> **Supplied information**
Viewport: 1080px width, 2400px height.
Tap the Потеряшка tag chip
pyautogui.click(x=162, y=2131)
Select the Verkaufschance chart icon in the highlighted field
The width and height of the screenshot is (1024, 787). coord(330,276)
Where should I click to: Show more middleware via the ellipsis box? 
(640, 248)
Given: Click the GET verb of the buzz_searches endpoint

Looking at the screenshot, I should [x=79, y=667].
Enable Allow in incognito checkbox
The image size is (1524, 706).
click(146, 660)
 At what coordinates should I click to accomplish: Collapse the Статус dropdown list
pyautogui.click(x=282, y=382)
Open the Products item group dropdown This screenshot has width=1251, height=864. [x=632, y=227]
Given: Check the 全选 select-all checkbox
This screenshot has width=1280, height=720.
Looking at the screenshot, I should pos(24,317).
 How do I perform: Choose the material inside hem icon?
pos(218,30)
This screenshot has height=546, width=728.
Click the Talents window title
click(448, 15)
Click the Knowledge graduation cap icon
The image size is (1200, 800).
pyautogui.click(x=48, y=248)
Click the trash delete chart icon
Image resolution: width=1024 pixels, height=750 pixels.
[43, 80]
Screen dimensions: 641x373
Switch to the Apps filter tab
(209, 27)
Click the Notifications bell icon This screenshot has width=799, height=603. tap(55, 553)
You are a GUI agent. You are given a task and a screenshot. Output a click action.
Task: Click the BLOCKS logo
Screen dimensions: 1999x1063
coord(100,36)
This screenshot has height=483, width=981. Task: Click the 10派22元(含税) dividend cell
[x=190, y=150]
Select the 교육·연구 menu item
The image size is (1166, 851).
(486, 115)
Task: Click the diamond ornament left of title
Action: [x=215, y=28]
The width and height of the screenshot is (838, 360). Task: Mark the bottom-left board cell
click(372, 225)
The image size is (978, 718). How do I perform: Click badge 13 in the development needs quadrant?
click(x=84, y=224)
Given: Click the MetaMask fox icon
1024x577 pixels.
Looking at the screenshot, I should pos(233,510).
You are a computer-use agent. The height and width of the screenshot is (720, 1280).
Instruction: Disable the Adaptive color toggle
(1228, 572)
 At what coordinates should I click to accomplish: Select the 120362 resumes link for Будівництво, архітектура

> **Problem details**
Would you reproduce the entire listing, keeping every line as it is?

> **Finished exercise**
Viewport: 1080px width, 2400px height.
Tap the Потеряшка tag chip
pyautogui.click(x=162, y=2131)
Select the Verkaufschance chart icon in the highlighted field
The width and height of the screenshot is (1024, 787). coord(330,276)
Where should I click to: Show more middleware via the ellipsis box? 
(640, 248)
Given: Click the GET verb of the buzz_searches endpoint

Looking at the screenshot, I should [x=79, y=667].
Enable Allow in incognito checkbox
The image size is (1524, 706).
click(146, 660)
 At what coordinates should I click to accomplish: Collapse the Статус dropdown list
pyautogui.click(x=282, y=382)
Open the Products item group dropdown This screenshot has width=1251, height=864. [x=632, y=227]
Given: Check the 全选 select-all checkbox
This screenshot has width=1280, height=720.
Looking at the screenshot, I should pos(24,317).
 How do I perform: Choose the material inside hem icon?
pos(218,30)
This screenshot has height=546, width=728.
Click the Talents window title
click(448, 15)
Click the Knowledge graduation cap icon
The image size is (1200, 800).
pyautogui.click(x=48, y=248)
Click the trash delete chart icon
Image resolution: width=1024 pixels, height=750 pixels.
[43, 80]
Screen dimensions: 641x373
Switch to the Apps filter tab
(209, 27)
Click the Notifications bell icon This screenshot has width=799, height=603. tap(55, 553)
You are a GUI agent. You are given a task and a screenshot. Output a click action.
Task: Click the BLOCKS logo
Screen dimensions: 1999x1063
coord(100,36)
This screenshot has height=483, width=981. Task: Click the 10派22元(含税) dividend cell
[x=190, y=150]
Select the 교육·연구 menu item
The image size is (1166, 851).
(486, 115)
Task: Click the diamond ornament left of title
Action: [x=215, y=28]
The width and height of the screenshot is (838, 360). Task: Mark the bottom-left board cell
click(372, 225)
The image size is (978, 718). How do I perform: Click badge 13 in the development needs quadrant?
click(x=84, y=224)
Given: Click the MetaMask fox icon
1024x577 pixels.
Looking at the screenshot, I should pos(233,510).
You are a computer-use agent. The height and width of the screenshot is (720, 1280).
Instruction: Disable the Adaptive color toggle
(1228, 572)
 At what coordinates should I click to accomplish: Select the 120362 resumes link for Будівництво, архітектура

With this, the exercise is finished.